Committing to a date in a product release environment

Session Notes

After our presentation and simulation, which we hope you all found interesting, we ended the session with an interesting Fish-bowl discussion.

Here is list of the issues we tackled and a summary of the ideas that came out of the discussion.

The list is too long to make decent estimates : it takes quite some time to make an estimate and there are too many items.

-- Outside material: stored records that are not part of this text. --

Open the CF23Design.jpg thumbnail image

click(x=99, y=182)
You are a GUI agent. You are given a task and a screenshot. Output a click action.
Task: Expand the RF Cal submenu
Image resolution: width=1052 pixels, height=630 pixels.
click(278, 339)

How can this be improved?

  • Limit the list, prioritize it and add some requirements later
  • The person asking too many requirements should feel the "pain"
  • Estimate the value of the requirements to aid the prioritization
  • Let an accountant estimate the value of the requirements
  • Limit the time used for estimating
  • Make the cost of estimating visible, use a Kanban board to give visibility on how much is already being estimated
  • Plan in the estimation work
  • The product owner should filter the list based on the value of the requirements

If you decide to divide a cornerstone in parts : how is this best done? Horizontally of vertically?

  • It depends on the project
  • Horizontal
    • + easy to distribute , split up the work in parallel
    • - you need a clean design before starting
    • - takes longer to test end-2-end
  • Vertical
    • + there is always one part extra working
  • Do a combination of both Horizontal and Vertical
  • Have one team doing the integration while other teams focus on their area of expertise
  • In the session Multidimensional Planning, all secrets around this subject were reveiled
  • An interesting book around this issue : Scrum in the enterprise (Schwaber)

How can we make clear that prioritization would be more beneficial if done early rather than later?

  • "Waste" Not prioritizing early sometimes results in waste : work is started on some requirements but they did not make it into the release 
  • Make a "Fuck up" chart showing all the waste
  • Make the cost of estimating explicit
  • Work on releases in sequence instead of overlapping
  • Do not start on requirements before the priorities are decided. If you do start this will hide the problem

What about small releases?

  • Customers are not eager to take in new releases because it gives them extra risk and validation work when taking in the new release
  • The Service point of view (few big releases) and Development point of view (many small releases) are often opposite of each other
  • Having small releases reduces the need to maintain bugfixes over different releases (the one in the field, the upcoming release, ...)
  • Make upgrades easier to make small releases possible
  • Go even further: pushed automatic upgrades
  • Long periods of time (e.g. 1 year) between each release makes it difficult to decide on the content of the release. Each client will want to have all its requirements in the upcoming release. Otherwise they might have to wait too long.